Why is everyone so indignant that iPhones and iPads are apparently tracking our movements? I installed an app for that express purpose. It’s called FourSquare. It tells everyone where I am at all times, in case they might want to hang out with me. I’m the Mayor of That One Corner At Barnes and Noble Where The Guy Who Quotes Leviticus Usually Sits But Not This Week Apparently!
And we should have seen this coming. After all, this is when SkyNet was scheduled to take over. I, for one, welcome our new computer overlords!
Privacy is so 1997. We care so little about privacy that we are actively telling everyone, everywhere, what we are doing at all times. Nothing says, “Hey, I have an extremely limited desire to keep things private” like “This is my exact movement pattern and my taste in music! Click here for my diary of inmost thoughts and some photos of my home.” There are two sides to this: We want to be Somebody, and we want to have access to Things That Are Cool. The more you share about yourself, the more outrageously you dress and behave in public, and the more stories you tell about it on your blog, the more likely you are to turn into — or at least have people mistake you for — Someone. And the more you tell it about where you are and what you like, the more accurately the Internet can tell you Things That Are Cool.
If you ask most iPhone owners whether they’d be willing to let their movements be tracked in exchange for a magical device capable of taking pictures, recommending restaurants, playing Angry Birds and not dropping several calls, they’d probably have to think about it.
This is the problem with things like the Do Not Track initiative.
Don’t track? Please! If you don’t track, how will you know what I like? “But privacy is worth paying the price of not having personalized advertising!” people yell. But is it? If it weren’t for targeted advertising, I wouldn’t know these existed! Privacy is Gone With The Wind — incidentally a movie that Netflix has just recommended.
And personal privacy? Sure, celebrities complain about being unable to walk outdoors to, say, purchase grain-free bagels for their elephants, but that’s the price you pay for celebrity. And we’d pay almost any price.

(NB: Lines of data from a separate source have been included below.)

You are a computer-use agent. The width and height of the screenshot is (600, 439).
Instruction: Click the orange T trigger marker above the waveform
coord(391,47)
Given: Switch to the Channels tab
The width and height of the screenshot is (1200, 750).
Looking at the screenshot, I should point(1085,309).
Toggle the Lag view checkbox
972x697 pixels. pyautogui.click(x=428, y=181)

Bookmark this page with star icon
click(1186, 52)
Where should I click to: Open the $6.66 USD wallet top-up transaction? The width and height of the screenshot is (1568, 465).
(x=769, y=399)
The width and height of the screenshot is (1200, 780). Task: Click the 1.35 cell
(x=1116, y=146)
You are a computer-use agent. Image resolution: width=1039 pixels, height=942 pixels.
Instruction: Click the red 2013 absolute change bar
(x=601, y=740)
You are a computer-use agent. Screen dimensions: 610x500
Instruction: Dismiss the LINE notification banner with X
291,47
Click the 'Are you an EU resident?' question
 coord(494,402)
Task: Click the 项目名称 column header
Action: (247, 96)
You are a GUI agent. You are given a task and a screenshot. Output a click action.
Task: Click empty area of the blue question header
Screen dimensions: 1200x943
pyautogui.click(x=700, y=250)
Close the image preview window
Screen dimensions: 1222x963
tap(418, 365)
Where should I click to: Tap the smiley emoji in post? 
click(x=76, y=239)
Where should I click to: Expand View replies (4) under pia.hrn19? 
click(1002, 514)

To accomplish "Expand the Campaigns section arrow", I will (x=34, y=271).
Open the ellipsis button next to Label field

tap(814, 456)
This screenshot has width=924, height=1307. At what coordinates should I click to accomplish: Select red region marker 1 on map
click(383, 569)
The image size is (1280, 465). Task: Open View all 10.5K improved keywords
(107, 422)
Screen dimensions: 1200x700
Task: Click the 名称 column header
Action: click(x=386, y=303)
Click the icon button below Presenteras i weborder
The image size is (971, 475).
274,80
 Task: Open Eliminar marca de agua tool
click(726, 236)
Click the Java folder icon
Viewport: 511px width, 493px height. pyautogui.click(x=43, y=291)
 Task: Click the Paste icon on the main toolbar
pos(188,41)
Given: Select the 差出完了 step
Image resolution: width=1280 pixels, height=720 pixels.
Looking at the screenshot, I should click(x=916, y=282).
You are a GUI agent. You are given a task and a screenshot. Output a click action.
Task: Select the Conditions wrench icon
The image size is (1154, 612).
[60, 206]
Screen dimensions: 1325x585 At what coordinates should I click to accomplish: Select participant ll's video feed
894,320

And I’m not alone in this. Even when it gets invasive, many prefer to be noticed. Men in London’s Tube have been getting their pictures taken by stealthy subway riders, who post them on the site TubeCrush.net. Their response? “5% demeaned, 35% flattered, 60% surprised.” Only 5 percent? We can live with that.
It’s almost as though we’re actively avoiding privacy.
Phone taps? Who talks on the phone anymore? Track our movements? Why not! Tap our browsing habits? Sure. We’re relying on the kindness of strange advertisers.
The Internet is a war among privacy, functionality and attention. It’s been so for a long time.
And let’s just say I wouldn’t bet on privacy.